A Subgrid Model for the Growth of Dust Particles in Hydrodynamical Simulations of Protoplanetary Disks

Tomas Tamfal, Joanna Dra̧żkowska, Lucio Mayer, and Clement Surville
The Astrophysical Journal 863, 97 Link to Article [https://doi.org/10.3847/1538-4357/aad1f4]
Center for Theoretical Astrophysics and Cosmology, Institute for Computational Science, University of Zurich, Winterthurerstrasse 190, CH-8057 Zürich, Switzerland

We present the first 2D hydrodynamical finite-volume simulations in which dust is fully coupled with the gas, including its back-reaction onto it, and at the same time the dust size is evolving according to coagulation and fragmentation based on a subgrid model. The aim of this analysis is to present the differences occurring when dust evolution is included relative to simulations with fixed dust size, with and without an embedded Jupiter-mass planet that triggers gap formation.
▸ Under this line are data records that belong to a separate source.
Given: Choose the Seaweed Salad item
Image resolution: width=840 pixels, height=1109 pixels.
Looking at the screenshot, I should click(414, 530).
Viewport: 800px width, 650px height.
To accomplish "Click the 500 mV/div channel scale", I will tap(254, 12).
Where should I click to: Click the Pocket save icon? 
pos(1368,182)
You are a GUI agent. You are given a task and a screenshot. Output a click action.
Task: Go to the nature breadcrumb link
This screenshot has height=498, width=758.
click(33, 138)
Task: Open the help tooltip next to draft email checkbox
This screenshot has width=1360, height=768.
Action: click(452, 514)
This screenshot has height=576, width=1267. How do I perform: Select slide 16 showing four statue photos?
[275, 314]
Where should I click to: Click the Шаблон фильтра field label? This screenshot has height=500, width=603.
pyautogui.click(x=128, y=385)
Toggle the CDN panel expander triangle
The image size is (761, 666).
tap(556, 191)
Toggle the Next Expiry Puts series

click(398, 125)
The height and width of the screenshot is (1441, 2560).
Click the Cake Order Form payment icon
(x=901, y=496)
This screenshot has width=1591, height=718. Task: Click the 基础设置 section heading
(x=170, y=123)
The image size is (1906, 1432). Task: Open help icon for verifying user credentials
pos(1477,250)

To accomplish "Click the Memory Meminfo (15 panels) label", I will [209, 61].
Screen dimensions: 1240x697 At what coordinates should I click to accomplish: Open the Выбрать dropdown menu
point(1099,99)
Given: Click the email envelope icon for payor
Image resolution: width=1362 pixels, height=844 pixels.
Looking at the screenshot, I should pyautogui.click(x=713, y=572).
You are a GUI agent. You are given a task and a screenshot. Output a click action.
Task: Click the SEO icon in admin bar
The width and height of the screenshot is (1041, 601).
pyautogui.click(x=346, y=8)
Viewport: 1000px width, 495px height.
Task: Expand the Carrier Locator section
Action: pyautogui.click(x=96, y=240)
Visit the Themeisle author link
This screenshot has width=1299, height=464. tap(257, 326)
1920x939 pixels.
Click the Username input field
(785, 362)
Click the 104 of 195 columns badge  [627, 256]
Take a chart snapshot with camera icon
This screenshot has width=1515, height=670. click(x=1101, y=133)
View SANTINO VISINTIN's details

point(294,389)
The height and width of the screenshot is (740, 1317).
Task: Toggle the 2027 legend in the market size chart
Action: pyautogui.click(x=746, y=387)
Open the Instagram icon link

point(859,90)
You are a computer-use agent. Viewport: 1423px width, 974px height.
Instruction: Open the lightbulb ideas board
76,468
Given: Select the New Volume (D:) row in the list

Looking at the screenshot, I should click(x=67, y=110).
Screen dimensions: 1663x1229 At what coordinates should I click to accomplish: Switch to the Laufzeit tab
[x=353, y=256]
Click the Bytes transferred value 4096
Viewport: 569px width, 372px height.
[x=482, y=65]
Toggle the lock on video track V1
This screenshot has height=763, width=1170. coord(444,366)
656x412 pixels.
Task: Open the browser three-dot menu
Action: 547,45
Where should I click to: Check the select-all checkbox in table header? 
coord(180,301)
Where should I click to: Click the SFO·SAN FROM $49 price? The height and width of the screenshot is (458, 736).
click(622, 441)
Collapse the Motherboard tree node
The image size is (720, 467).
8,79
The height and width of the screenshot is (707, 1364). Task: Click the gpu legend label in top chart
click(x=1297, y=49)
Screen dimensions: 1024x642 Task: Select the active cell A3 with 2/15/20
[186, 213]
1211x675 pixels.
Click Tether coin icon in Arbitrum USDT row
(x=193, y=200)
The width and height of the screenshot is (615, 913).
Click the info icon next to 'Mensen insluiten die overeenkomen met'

We use the two-fluid polar Godunov-type code RoSSBi developed by Surville et al. combined with a new local subgrid method for dust evolution based on the model by Birnstiel et al. We find striking differences between simulations with variable and fixed dust sizes. The timescales for dust depletion differ significantly and yield a completely different evolution of the dust surface density. In general, sharp features such as pileups of dust in the inner disk and near gap edges, when a massive planet is present, become much weaker. This has important implications for the interpretation of observed substructure in disks, suggesting that the presence of a massive planet does not necessarily cause sharp gaps and rings in the dust component. Also, particles with different dust sizes show a different distribution, pointing to the importance of multiwavelength synthetic observations in order to compare with observations by ALMA and other instruments. We also find that simulations adopting fixed intermediate particle sizes, in the range of 10−2 to 10−1 cm, best approximate the surface density evolution seen in simulations with dust evolution.